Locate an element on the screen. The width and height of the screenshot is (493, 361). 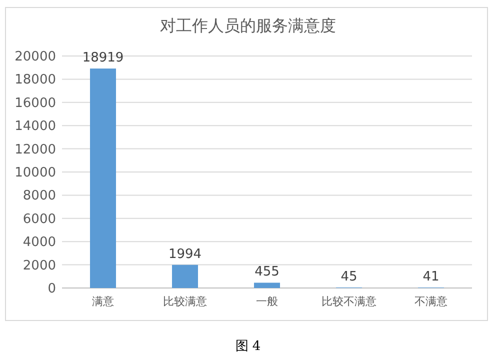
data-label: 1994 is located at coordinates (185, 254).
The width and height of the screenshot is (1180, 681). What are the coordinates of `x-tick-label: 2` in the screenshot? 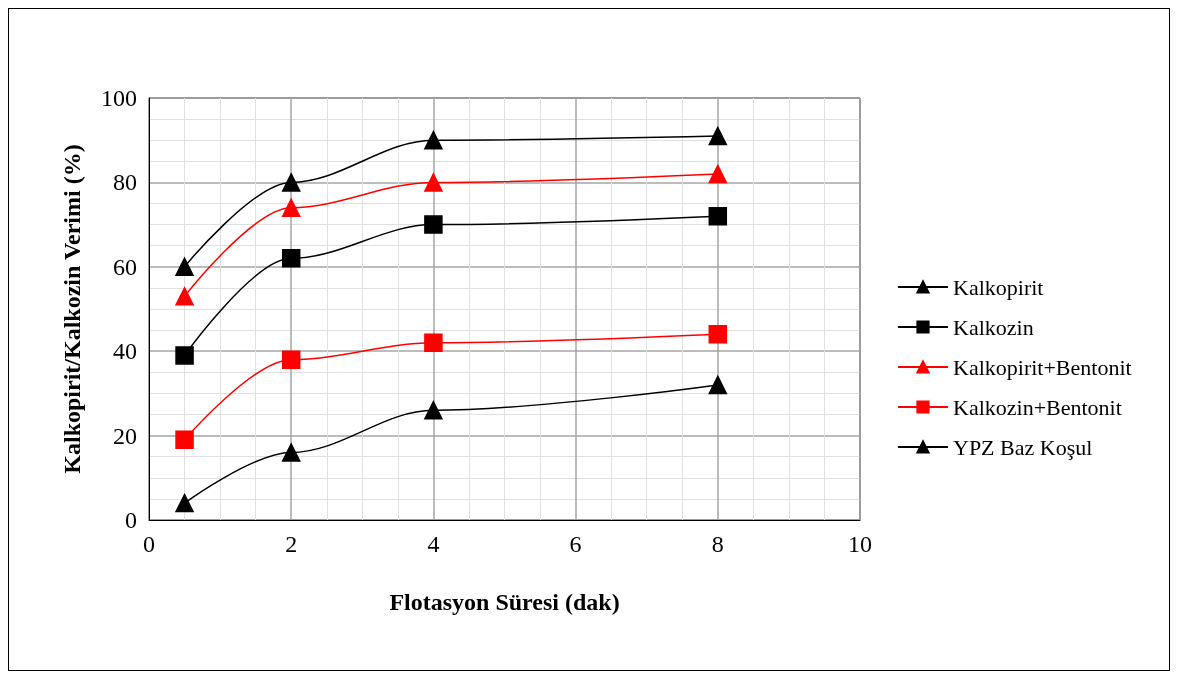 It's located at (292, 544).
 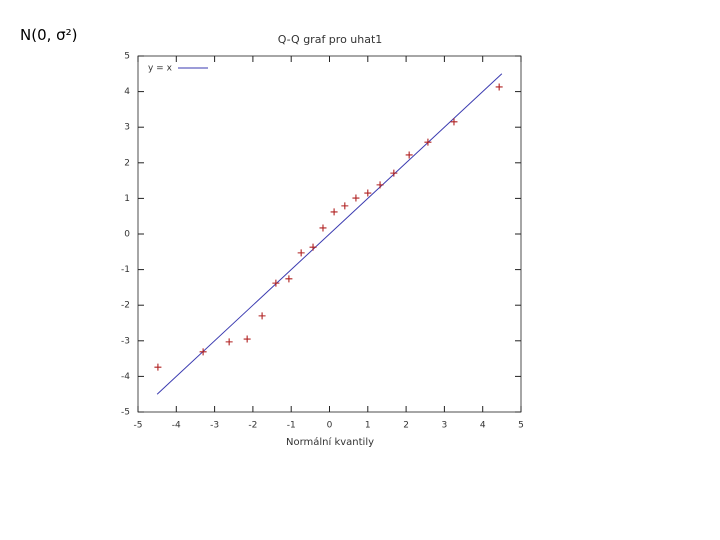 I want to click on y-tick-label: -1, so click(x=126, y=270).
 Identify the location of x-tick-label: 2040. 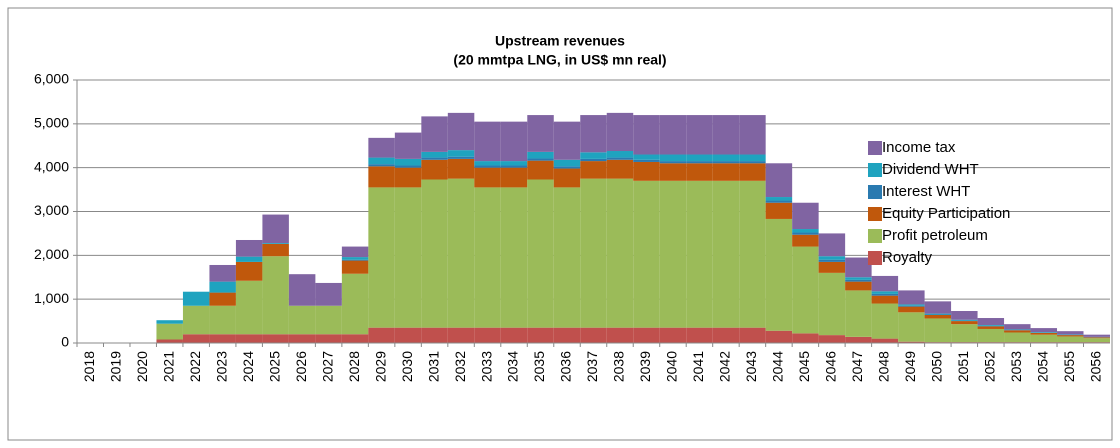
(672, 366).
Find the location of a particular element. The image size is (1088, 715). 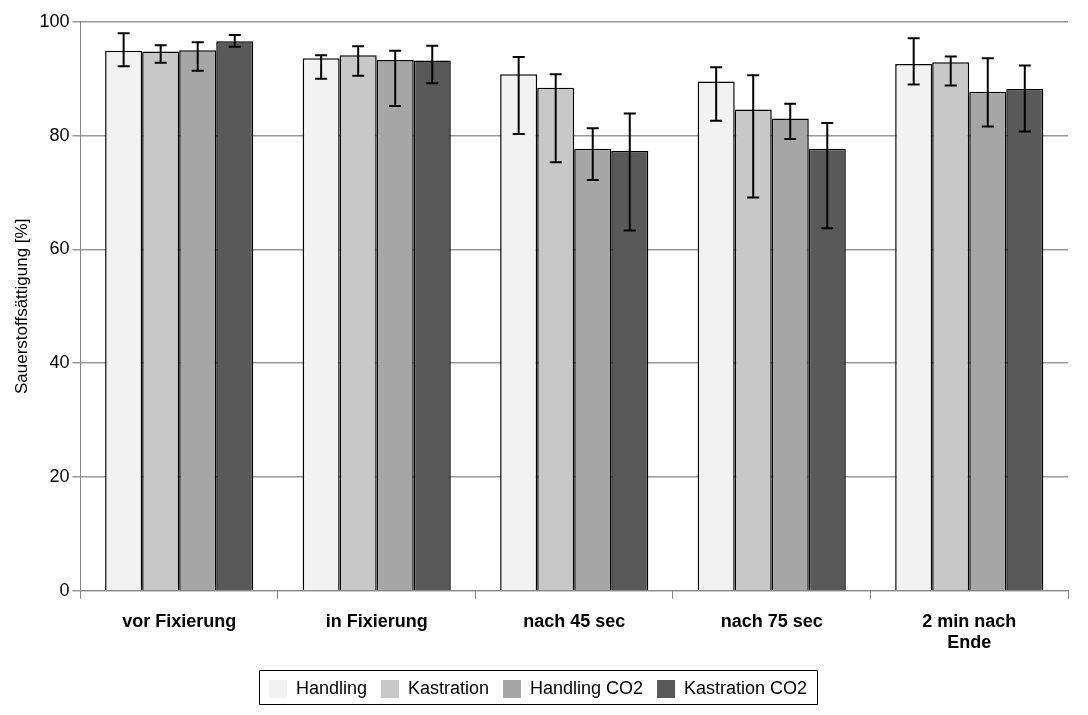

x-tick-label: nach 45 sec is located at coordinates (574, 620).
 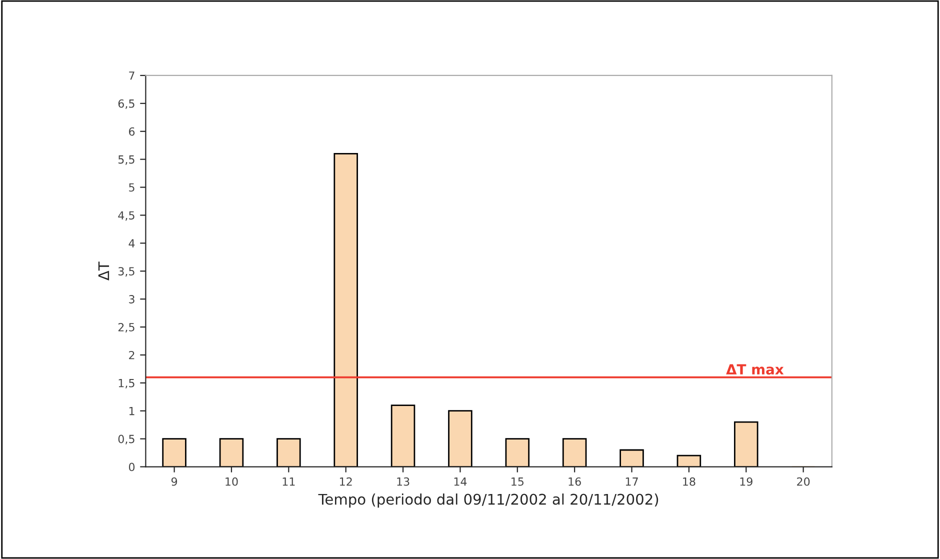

========================

> **Exercise description**
Print the items from the line containing "I want to click" through the end of the items, both ends included, with every line exactly as it appears. Leave out the pictures.

> **Exercise result**
  I want to click on y-tick-label: -1, so click(x=126, y=270).
 Identify the location of x-tick-label: 2040. 
(672, 366).
Find the location of a particular element. The image size is (1088, 715). 

x-tick-label: nach 45 sec is located at coordinates (574, 620).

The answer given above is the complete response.